Pharmacist: Safety Alignment Data Curation for Large Language Models against Harmful Fine-tuning
Guozhi Liu 1, Qi Mu 1,2, Tiansheng Huang 3, Xinhua Wang 1, Li Shen 4, Weiwei Lin 1,5, Zhang Li 6
Published on arXiv
2510.10085
Transfer Learning Attack
OWASP ML Top 10 — ML07
Prompt Injection
OWASP LLM Top 10 — LLM01
Key Finding
Pharmacist reduces alignment training time by ~57% while improving defense performance by up to 3.30% and inference performance by up to 3.50% when combined with RepNoise and T-Vaccine defenses.
Pharmacist
Novel technique introduced
Harmful fine-tuning issues present significant safety challenges for fine-tuning-as-a-service in large language models. Existing alignment-stage defenses, e.g., Vaccine, Repnoise, Booster, and T-Vaccine, mitigate harmful fine-tuning issues by enhancing the model's robustness during the alignment phase. While these methods have been proposed to mitigate the issue, they often overlook a critical upstream factor: the role of the original safety-alignment data. We observe that their defense performance and computational efficiency remain constrained by the quality and composition of the alignment dataset.
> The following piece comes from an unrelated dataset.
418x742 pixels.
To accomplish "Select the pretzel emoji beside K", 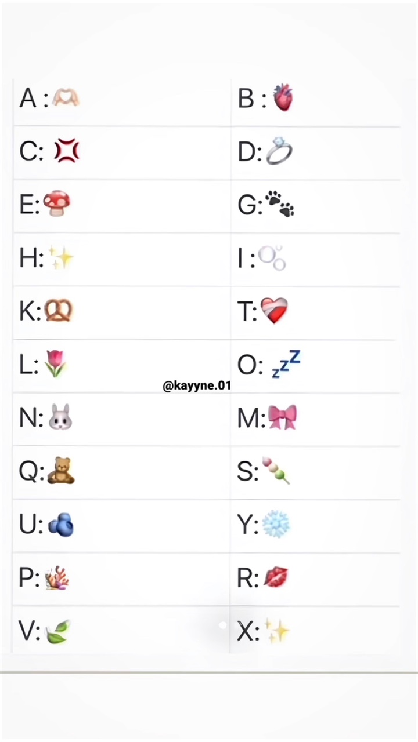I will pyautogui.click(x=58, y=311).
To address this limitation, we propose Pharmacist, a safety alignment data curation solution that enhances defense against harmful fine-tuning by selecting a high-quality and safety-critical core subset from the original alignment data. The core idea of Pharmacist is to train an alignment data selector to rank alignment data. Specifically, up-ranking high-quality and safety-critical alignment data, down-ranking low-quality and non-safety-critical data. Empirical results indicate that models trained on datasets selected by Pharmacist outperform those trained on datasets selected by existing selection methods in both defense and inference performance. In addition, Pharmacist can be effectively integrated with mainstream alignment-stage defense methods. For example, when applied to RepNoise and T-Vaccine, using the dataset selected by Pharmacist instead of the full dataset leads to improvements in defense performance by 2.60\% and 3.30\%, respectively, and enhances inference performance by 3.50\% and 1.10\%. Notably, it reduces training time by 56.83\% and 57.63\%, respectively. Our code is available at https://github.com/Lslland/Pharmacist.
Key Contributions
- Proposes Pharmacist, a data selector that ranks and curates safety-critical, high-quality subsets from alignment datasets to enhance defense against harmful fine-tuning
- Demonstrates that Pharmacist integrates with existing alignment-stage defenses (RepNoise, T-Vaccine) improving defense performance by 2.60–3.30% and inference performance by 1.10–3.50%
- Reduces alignment training time by approximately 57% by discarding low-quality, non-safety-critical alignment samples without sacrificing defense performance
🛡️ Threat Analysis
Harmful fine-tuning is a transfer learning attack that exploits the fine-tuning process to override safety alignment. The paper defends against this by improving the upstream alignment data quality so the model remains robust when subsequently fine-tuned on adversarial data.